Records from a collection
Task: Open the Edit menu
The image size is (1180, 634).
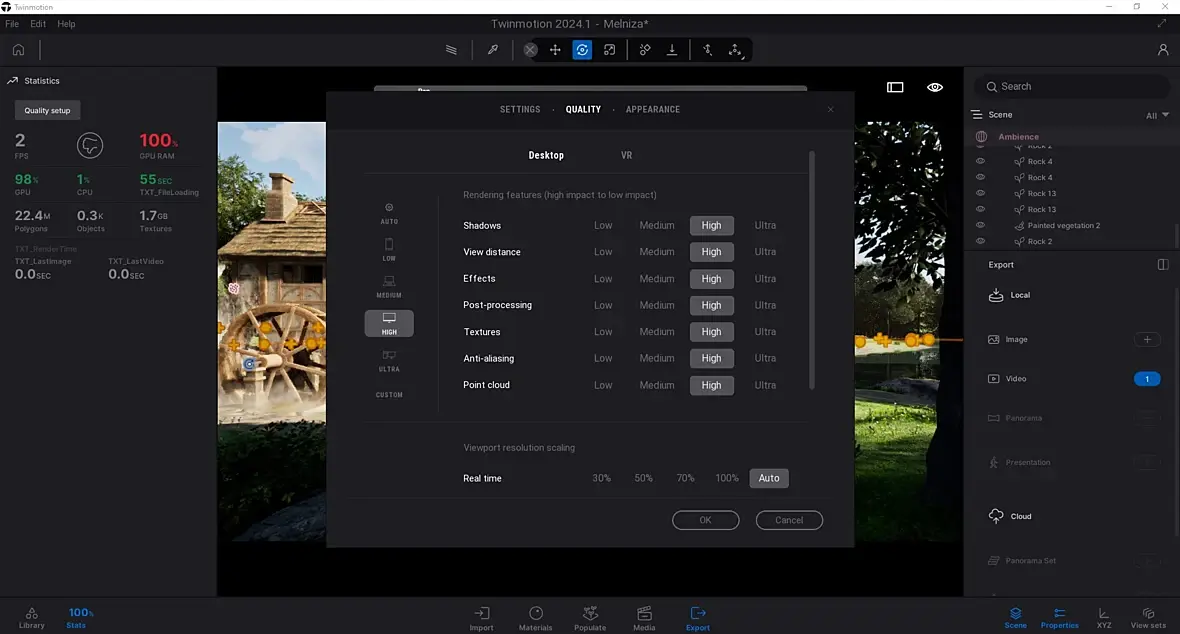Action: (38, 24)
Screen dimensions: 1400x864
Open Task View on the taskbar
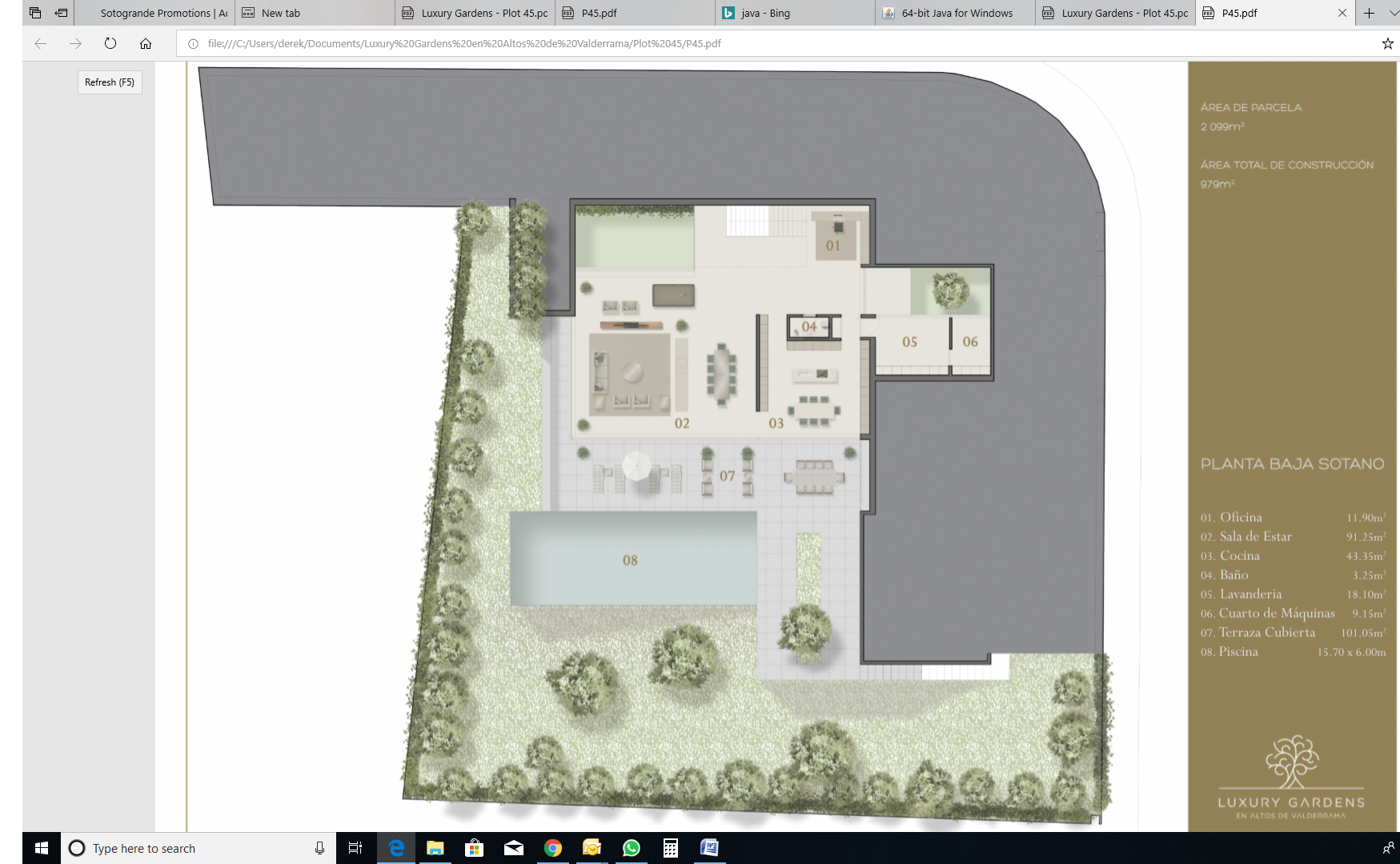point(355,848)
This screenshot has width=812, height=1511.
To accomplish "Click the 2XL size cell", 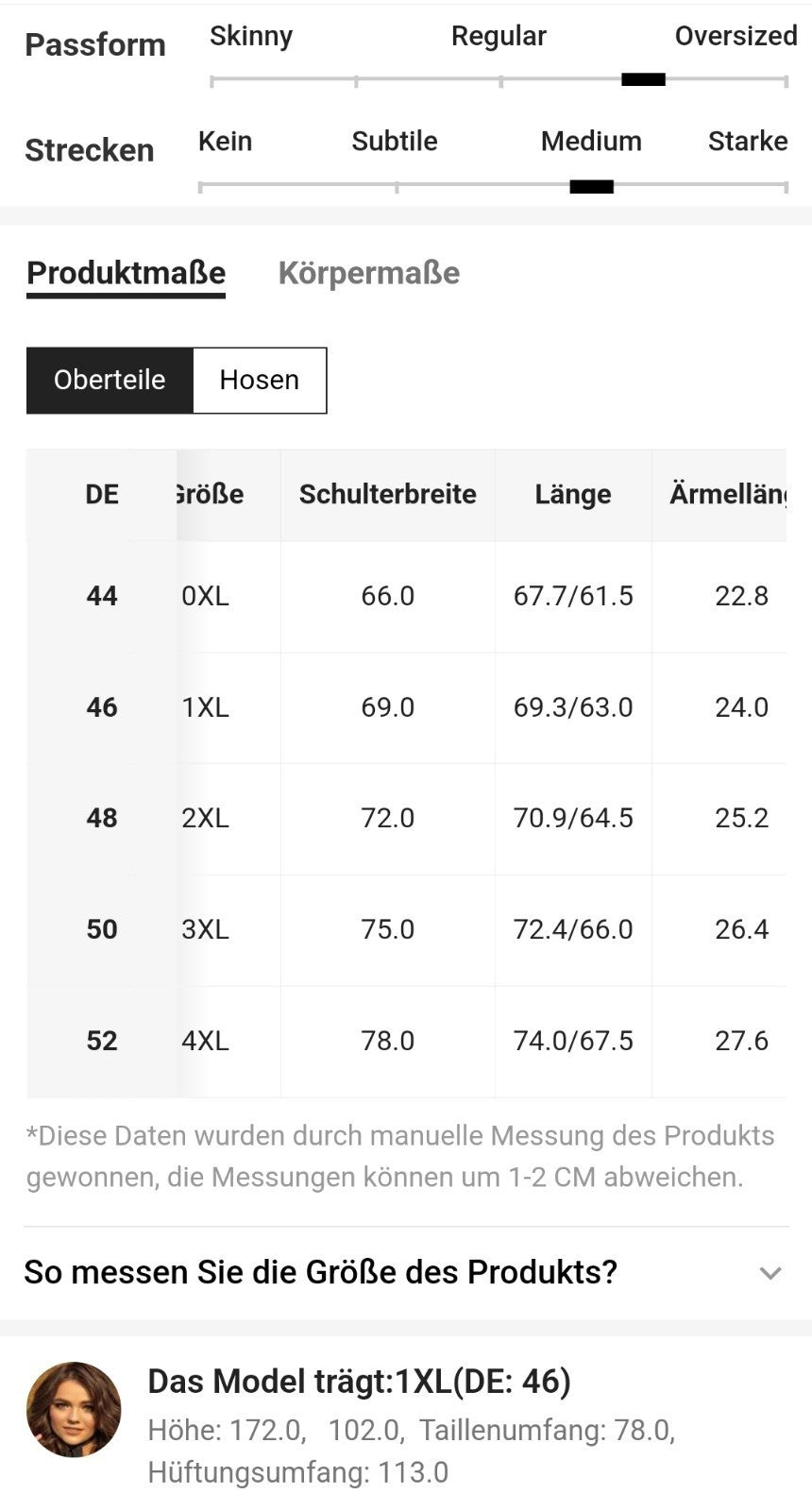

(Directions) Could the entries above be copied out exactly, with no pictures included?

(Answer for this exercise)
Task: Open the Edit menu
The image size is (1180, 634).
Action: (38, 24)
Screen dimensions: 1400x864
Open Task View on the taskbar
point(355,848)
This screenshot has width=812, height=1511.
To accomplish "Click the 2XL size cell", 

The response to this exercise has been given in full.